There’s non-conformity, and they there’s NON-conformity. I’m sure everyone thinks they are different. Well, not quite everyone. My daughter is convinced she is normal, but then, she’s in high school. But I can’t think of another person I ever met who said they were normal. In fact, most people said they were weird and seemed quite proud of it.
We have terms for people who don’t fit in. Some will say that they march to the tune of a different drummer. Those are the kind ones. But others will say the nonconformist is dangerous and will either hurt people or hurt society in some way or another. This is particularly true if there is a group of nonconformists—like homosexuals, or the mentally ill, or people of the wrong race or nationality.
I think what I am talking about is a bit more personal, and trying to tell yourself that you could be the vanguard of some important new thing… well, it’s just not credible. What I mean, of course, is how you become more comfortable in your own skin. Did you really tell yourself you were the vanguard of the future? Did that really work?
I’ve always kind of wanted to be popular. It seems like being normal and nice and friendly and beautiful would make you popular. However, I never seemed to be able to be any of those things. That was ok. I felt good about being different. Not thinking like ordinary people.
But then there were the things I did that really did make people sneer and put others down when they found out about it. I didn’t want to suffer that. I didn’t want to suffer those sneers. I also didn’t want to stop doing what I was doing because it was fun, and it made me feel good.
It was as if I could get away with it as long as no one found out. In other words, I had to stay in a closet of some kind. That puts a stress on me. I don’t want to have to be in a closet. But I don’t want the disapproval I’ll surely get if I come out of the closet. I also don’t want to be in the vanguard advocating for rights for whatever it is that sent me into the closet.
What sent me in there is no noble thing. It’s just something personal. Something people could easily call selfish, if not immoral. I don’t want to be a bad boy, even though I want to be a bad boy. I want it to be cool to be a bad boy, but it isn’t.
It’s just like being mentally ill. People argue that we should come out as mentally ill. If people saw all the one-in-five people who are mentally ill, and saw all the ones in their family, the theory goes, they would stop looking down on them or being scared of them. They would stop treating all mentally ill people like lazy cretins with no moral fiber.
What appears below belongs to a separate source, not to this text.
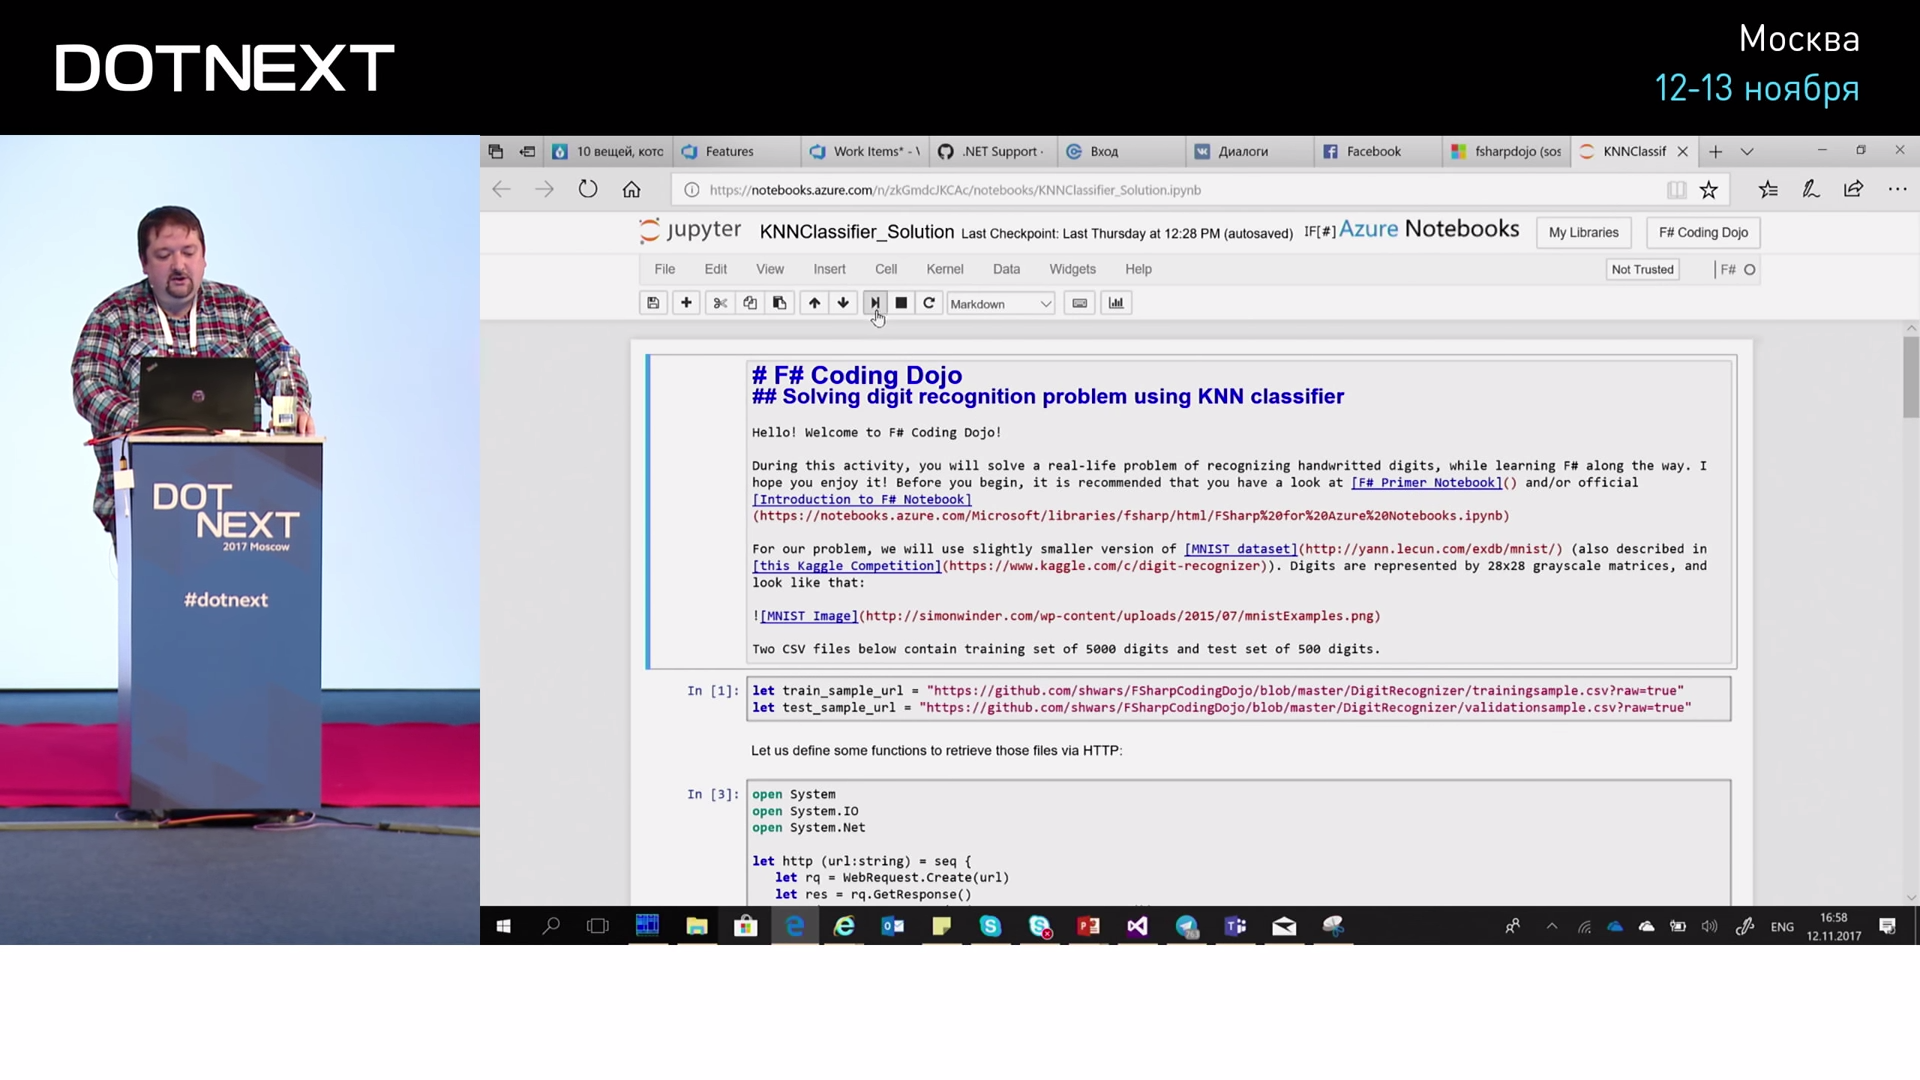Screen dimensions: 1920x1080
Task: Click the File menu item
Action: [x=666, y=269]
But I don’t want to be the first one out there. I don’t want to suffer that shit in order to make a point or make it easier for others that follow. So I pretend that I am a normally healthy person, even though I have this unhealthy history. It’s not so much being ok with myself as I am, as it is the issue of being willing to advocate for who I am. And then, the inconsistency is that I’ve been working all my life to help other people gain more rights. When it comes to myself, I don’t want to do it.